* **SHORT TASK**: Extract the lines of the data from the line containing "Task: Switch to the GBPUSD,H1 chart tab" to the line containing "point(100,657)", and copy them without any changes.

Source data
══════

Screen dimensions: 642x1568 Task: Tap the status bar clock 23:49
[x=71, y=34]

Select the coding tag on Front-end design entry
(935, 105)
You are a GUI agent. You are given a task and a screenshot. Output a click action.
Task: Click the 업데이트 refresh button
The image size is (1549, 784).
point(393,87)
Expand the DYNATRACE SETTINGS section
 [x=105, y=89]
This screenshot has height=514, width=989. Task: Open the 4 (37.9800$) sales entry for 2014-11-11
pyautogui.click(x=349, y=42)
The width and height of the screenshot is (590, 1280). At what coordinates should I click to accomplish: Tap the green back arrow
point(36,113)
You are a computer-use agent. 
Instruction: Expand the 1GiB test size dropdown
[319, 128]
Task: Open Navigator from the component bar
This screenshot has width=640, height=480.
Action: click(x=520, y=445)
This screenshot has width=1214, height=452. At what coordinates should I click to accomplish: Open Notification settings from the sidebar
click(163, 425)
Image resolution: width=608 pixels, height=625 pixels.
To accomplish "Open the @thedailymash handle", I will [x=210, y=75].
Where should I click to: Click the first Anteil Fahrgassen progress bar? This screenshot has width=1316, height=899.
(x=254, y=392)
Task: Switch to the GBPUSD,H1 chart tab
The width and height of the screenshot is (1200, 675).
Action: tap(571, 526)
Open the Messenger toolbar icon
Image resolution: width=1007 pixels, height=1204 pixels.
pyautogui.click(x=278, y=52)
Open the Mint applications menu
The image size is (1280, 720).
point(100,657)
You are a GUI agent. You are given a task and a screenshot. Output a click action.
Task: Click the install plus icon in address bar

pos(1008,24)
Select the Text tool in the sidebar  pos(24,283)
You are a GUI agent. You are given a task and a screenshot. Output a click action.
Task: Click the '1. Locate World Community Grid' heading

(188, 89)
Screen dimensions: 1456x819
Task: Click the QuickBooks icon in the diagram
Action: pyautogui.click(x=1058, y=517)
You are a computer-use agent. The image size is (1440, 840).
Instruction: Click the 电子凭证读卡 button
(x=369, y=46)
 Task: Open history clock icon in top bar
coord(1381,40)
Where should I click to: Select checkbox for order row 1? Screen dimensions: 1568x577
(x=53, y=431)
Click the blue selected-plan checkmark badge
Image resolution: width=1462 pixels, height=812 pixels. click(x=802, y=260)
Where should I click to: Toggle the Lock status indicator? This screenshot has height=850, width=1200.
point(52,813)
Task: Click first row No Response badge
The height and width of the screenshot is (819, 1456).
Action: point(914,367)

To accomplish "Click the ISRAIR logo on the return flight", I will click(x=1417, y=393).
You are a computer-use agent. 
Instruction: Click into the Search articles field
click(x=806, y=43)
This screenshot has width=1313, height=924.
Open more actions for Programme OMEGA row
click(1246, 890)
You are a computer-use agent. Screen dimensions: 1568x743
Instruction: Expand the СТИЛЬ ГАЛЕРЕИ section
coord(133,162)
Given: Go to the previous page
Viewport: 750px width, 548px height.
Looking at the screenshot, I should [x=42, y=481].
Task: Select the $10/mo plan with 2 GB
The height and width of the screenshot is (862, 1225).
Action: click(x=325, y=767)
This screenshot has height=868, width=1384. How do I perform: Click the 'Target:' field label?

══════

* **SOLUTION TO THIS PROBLEM**:
Task: Switch to the GBPUSD,H1 chart tab
The width and height of the screenshot is (1200, 675).
Action: tap(571, 526)
Open the Messenger toolbar icon
Image resolution: width=1007 pixels, height=1204 pixels.
pyautogui.click(x=278, y=52)
Open the Mint applications menu
The image size is (1280, 720).
point(100,657)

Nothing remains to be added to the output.